The layers are cleverly inserted through repetition and words used more than one way. I was transported through French language, play, hands, pinks and blues, a Treasure box, printings and Ages later into a bedside table in a flat. The poem took me on a path of love and memory without ever directly saying so.
Congratulations to all the poets who entered. Thank you for letting me read your work. Poetry is in good heart in Aotearoa – there are some wonderful New Voices and I look forward to seeing more from our Emerging Poets.
Dr Maris O'Rourke - Judge 2017.
Began writing in 2008 and since then has been well placed in a number of competitions. Her work has been published in a range of journals and has also featured in a number of anthologies e.g. Essential New Zealand Poems: Facing the Empty Page, Starch Vol II and Taking Latin America Home.
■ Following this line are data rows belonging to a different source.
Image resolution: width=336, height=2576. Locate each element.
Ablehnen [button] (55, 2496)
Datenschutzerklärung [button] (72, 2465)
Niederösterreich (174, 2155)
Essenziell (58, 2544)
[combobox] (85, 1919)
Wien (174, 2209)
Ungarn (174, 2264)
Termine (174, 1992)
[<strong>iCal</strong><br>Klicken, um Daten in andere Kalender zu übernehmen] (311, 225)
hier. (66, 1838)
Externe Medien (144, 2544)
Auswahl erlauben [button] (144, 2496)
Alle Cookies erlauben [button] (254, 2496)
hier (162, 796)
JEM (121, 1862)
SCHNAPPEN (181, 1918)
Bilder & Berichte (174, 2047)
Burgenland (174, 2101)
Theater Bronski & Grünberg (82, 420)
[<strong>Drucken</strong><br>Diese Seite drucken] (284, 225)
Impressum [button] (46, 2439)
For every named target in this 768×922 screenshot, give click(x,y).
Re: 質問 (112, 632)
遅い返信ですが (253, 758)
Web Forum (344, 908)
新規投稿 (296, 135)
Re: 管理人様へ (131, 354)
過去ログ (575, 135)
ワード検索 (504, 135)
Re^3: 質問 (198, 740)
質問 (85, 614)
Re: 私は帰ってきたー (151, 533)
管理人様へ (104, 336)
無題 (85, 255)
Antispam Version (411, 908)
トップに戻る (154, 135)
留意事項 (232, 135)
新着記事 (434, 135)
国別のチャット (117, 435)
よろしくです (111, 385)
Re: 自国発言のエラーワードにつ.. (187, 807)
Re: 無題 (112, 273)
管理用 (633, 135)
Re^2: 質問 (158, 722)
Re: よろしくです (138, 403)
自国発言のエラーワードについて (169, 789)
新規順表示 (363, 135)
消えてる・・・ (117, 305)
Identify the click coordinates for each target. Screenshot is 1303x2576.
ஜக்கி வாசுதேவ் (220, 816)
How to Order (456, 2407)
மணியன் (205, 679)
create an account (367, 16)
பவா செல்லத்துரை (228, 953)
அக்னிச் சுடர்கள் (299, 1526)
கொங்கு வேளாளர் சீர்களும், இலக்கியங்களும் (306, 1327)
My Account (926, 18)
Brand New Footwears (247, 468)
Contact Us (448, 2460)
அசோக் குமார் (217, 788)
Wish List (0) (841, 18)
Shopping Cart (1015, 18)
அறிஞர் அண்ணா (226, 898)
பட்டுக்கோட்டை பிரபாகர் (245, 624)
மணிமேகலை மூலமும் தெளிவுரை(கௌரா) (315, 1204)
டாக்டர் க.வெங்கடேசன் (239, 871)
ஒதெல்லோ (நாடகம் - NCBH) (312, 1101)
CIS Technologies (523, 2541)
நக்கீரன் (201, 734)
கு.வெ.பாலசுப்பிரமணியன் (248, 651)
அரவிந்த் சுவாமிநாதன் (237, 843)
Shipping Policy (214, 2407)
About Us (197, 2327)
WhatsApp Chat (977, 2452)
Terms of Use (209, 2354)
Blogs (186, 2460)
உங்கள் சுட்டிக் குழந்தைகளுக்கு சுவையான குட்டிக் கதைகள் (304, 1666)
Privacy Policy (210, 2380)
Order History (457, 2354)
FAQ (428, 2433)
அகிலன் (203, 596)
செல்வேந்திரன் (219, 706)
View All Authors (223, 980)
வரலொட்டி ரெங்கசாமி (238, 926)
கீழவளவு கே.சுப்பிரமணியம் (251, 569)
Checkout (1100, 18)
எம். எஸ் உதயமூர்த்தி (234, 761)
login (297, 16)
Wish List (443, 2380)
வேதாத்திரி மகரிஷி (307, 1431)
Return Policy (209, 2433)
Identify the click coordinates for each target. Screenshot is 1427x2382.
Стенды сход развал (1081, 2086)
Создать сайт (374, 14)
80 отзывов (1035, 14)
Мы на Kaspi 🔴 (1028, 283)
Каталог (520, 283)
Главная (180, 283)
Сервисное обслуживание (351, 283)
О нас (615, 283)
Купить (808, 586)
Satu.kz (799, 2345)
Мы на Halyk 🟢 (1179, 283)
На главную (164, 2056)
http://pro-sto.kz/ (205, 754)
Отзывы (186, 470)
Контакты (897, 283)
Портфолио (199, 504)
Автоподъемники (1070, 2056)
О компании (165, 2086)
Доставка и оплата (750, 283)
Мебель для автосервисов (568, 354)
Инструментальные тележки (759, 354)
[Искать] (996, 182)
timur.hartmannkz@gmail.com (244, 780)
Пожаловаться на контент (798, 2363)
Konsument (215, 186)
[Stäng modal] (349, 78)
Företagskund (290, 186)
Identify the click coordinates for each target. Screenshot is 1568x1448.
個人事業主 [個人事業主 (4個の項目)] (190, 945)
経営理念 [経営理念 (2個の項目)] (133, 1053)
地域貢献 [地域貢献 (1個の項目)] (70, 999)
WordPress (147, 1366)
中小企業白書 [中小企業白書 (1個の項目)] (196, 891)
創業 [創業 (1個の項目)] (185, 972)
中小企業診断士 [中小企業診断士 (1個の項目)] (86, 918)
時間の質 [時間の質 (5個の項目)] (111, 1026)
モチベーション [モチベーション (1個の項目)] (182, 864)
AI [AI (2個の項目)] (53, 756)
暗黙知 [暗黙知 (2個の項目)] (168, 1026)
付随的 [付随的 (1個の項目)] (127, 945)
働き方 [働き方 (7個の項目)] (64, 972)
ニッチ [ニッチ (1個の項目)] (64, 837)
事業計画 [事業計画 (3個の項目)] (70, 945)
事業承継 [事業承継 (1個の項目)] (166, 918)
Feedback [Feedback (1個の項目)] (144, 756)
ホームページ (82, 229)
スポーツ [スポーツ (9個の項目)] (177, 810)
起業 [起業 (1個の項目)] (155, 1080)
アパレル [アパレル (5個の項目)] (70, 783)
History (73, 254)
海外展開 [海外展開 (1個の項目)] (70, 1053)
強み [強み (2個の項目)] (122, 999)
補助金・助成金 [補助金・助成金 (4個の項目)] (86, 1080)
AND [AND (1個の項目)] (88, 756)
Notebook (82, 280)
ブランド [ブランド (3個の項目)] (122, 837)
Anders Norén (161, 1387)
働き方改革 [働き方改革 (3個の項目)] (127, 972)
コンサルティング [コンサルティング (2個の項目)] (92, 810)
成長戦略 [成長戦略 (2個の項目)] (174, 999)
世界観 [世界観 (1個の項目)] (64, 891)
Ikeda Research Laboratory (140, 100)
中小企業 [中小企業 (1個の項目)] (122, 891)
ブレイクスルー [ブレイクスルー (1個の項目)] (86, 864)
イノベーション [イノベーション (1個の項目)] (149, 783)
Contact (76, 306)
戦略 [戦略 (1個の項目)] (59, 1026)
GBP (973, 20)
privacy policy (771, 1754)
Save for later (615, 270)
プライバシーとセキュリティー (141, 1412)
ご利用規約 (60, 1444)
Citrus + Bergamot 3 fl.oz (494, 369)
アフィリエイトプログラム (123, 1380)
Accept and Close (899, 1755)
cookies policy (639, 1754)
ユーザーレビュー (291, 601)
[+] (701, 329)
In 2013 O’Rourke first poetry collection Singing With Both Throats was published by David Ling Publishing. In 2015 her set of poems Motherings won the coveted Kathleen Grattan Prize for a Sequence of Poems. She has written three successful children’s books, illustrated by Claudia Pond Eyley and published by Duck Creek Press. In 2016 one was translated into Maori and distributed to all Te Kohanga Reo and Kura Kaupapa Maori schools and this year it is a finalist in the NZ Book Awards for Children and Young Adults. 2016 she completed her Masters in Creative Writing (AUT) and is currently working on a memoir with the working title Zig Zags and Leapfrogs.